The Rendeiro mansion at Quinta Patino, near Cascais

Missing art works impounded by Portuguese Justice ‘sold at auction’ by fugitive former banker

€229,000 (see update below): that is how much fugitive former banker João Rendeiro appears to have made by selling works of art from his mansion home, in spite of the Portuguese Justice having ‘seized’ them in light of criminal proceedings against him for defrauding clients of BPP bank.

The ease with which Mr Rendeiro snaffled the art works out to Christie’s auction house has a lot to do with the fact that authorities left his entire 124-piece collection where it stood, or hung, at his luxury property in Quinta Patiño, near Alcabideche, for more than a decade.

It was only when Mr Rendeiro refused to present himself for jail at the end of September, that the judge handling the case decided it was high time the works were ‘brought in’. 

At this point, it was discovered 15 were missing, and at least three appeared to have been substituted with bad forgeries (click here).

Mr Rendeiro’s wife, Maria de Jesus, is the ‘faithful trustee’ of the collection – and as such she could now be charged with ‘descaminho’ – a crime that carries a maximum jail term of five years.

Expresso reports that Mrs Rendeiro is due to be questioned tomorrow by Judge Tânia Loureiro Gomes while investigators will be attempting to trace which bank account the money from the sales went into – and whether there is any way of recovering it.

A judicial source tells the paper that lawyers acting for BPP (or what is left of it) will try filing “an actio Pauliana” – a legal instrument intended to protect creditors from fraudulent legal transactions, specifically transactions intended to reduce a debtor’s estate by transfers to third parties in bad faith.

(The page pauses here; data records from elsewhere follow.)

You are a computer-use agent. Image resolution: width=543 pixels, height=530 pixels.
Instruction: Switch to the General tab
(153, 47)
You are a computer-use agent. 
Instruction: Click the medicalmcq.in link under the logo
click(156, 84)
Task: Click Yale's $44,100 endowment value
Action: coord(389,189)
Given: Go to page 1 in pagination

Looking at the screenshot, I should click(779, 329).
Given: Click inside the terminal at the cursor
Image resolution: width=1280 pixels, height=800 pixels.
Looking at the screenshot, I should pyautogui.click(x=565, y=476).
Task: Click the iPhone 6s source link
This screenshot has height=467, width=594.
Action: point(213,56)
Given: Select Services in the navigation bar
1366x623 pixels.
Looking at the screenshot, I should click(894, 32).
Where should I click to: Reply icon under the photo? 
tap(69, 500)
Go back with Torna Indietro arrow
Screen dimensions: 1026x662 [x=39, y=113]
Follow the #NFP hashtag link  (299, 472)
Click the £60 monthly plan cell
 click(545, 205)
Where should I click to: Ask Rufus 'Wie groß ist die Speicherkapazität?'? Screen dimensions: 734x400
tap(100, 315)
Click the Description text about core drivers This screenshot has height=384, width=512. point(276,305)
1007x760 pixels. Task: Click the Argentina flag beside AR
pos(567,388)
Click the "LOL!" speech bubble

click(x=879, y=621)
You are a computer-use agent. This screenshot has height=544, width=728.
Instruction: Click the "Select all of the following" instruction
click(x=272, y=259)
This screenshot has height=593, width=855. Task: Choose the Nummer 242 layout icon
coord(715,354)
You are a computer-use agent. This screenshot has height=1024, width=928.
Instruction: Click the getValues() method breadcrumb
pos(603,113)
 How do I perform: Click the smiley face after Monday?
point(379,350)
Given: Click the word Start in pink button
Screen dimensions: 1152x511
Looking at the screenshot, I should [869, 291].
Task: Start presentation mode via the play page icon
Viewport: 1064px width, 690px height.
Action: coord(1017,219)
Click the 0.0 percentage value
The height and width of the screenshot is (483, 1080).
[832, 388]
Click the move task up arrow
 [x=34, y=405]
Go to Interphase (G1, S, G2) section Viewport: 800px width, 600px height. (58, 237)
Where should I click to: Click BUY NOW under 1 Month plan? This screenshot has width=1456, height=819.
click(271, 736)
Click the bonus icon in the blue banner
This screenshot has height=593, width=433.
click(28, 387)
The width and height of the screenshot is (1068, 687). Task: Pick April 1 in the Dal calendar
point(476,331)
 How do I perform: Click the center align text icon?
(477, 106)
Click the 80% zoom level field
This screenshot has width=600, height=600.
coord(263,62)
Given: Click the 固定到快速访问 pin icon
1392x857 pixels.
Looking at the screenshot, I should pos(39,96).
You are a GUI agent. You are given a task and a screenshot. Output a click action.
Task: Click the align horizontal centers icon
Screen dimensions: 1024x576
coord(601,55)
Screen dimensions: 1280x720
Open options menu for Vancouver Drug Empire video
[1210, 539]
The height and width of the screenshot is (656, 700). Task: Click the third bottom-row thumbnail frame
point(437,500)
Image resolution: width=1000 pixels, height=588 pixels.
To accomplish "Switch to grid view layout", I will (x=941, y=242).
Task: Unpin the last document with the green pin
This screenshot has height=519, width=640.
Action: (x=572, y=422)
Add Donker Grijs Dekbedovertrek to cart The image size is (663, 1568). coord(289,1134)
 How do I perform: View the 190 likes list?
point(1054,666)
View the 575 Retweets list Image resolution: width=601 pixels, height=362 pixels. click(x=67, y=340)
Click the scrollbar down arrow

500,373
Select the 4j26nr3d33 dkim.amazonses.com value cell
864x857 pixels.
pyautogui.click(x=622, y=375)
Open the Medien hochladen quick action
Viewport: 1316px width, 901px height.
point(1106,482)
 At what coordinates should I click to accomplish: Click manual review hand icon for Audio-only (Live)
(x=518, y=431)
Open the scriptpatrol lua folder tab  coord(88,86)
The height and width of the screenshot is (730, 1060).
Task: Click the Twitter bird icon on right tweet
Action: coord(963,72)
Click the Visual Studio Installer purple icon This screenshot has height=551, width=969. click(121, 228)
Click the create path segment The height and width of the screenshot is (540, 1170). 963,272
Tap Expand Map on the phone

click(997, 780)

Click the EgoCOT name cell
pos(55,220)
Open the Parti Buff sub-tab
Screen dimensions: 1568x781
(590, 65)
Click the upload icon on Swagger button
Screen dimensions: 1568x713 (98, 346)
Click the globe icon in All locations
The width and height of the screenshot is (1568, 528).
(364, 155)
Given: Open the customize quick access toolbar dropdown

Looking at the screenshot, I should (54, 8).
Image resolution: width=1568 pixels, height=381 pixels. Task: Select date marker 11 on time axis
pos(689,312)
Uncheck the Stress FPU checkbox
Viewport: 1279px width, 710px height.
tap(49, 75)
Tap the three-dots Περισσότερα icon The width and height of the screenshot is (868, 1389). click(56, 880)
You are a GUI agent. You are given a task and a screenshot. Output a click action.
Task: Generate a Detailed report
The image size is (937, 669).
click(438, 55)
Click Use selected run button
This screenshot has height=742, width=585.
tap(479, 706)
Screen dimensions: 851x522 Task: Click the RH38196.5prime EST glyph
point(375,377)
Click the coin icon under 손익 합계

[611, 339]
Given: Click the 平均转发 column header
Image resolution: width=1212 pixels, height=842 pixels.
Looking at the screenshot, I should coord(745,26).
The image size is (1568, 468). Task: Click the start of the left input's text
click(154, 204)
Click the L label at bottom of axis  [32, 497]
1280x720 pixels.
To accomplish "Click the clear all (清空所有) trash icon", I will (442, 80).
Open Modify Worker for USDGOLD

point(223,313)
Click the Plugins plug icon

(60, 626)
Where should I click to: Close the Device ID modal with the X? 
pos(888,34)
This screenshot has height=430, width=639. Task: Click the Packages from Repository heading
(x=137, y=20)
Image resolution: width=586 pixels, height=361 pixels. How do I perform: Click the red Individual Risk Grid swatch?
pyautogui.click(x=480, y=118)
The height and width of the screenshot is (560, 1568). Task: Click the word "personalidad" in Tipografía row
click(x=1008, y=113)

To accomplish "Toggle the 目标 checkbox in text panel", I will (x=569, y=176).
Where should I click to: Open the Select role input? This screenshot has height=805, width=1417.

Christie’s meantime, as well as Mr Rendeiro’s own lawyers, have not responded to Expresso’s attempts at contact.

The paper explains that even though, by law, any contracts connected to the world of art should be sent to the PJ “to avoid the sale of stolen objects”, practically this doesn’t tend to happen when sales are made abroad. All that is required in these instances is a “declaration of honour, confirming the works belong to the seller and that they are free of any encumbrances or obligations…”

Clearly, in this case, Mr Rendeiro gave this declaration of honour – and no-one sought to check it was valid. A simple internet search would have very quickly shown his art collection was the subject of court seizure back in 2010.

Says Expresso, the situation now could become very complicated for Mr Rendeiro’s wife.

There is the possibility that Judge Loureiro Gomes could order the seizure of the contents of the couple’s mansion home. As reports have already explained, if this happens, Mrs Rendeiro would be left with only a bed, a fridge, and a cooker.


SIC television news has reported that a lawyer acting for BPP (which is in the process of liquidation) claims Mr Rendeiro has actually sold EIGHT works of art (not just three), for a total gain of €1.3 million…

As for the questioning of Mr Rendeiro’s wife, Maria de Jesus, this did not happen as planned because she has been described as “not having the psychological conditions” for it.

In fact SIC reports that Mrs Rendeiro’s lawyer told the session that her client did not want to give any statements because the case could develop into one of crime.

“Judge Tânia Loureiro Gomes insisted that this case is not about crime, and that Maria de Jesus is not an ‘arguida’ (official suspect), she is simply being heard as a faithful trustee of the art works”. But the answer remained, that Mrs Rendeiro was not in “psychological or emotional conditions” to be questioned.

BPP’s lawyer Miguel Coutinho is described as pressing for the court to order the seizure of the entire contents of the mansion.

The judge however decided to suspend the audience, explains SIC, “leaving decisions for a later date”.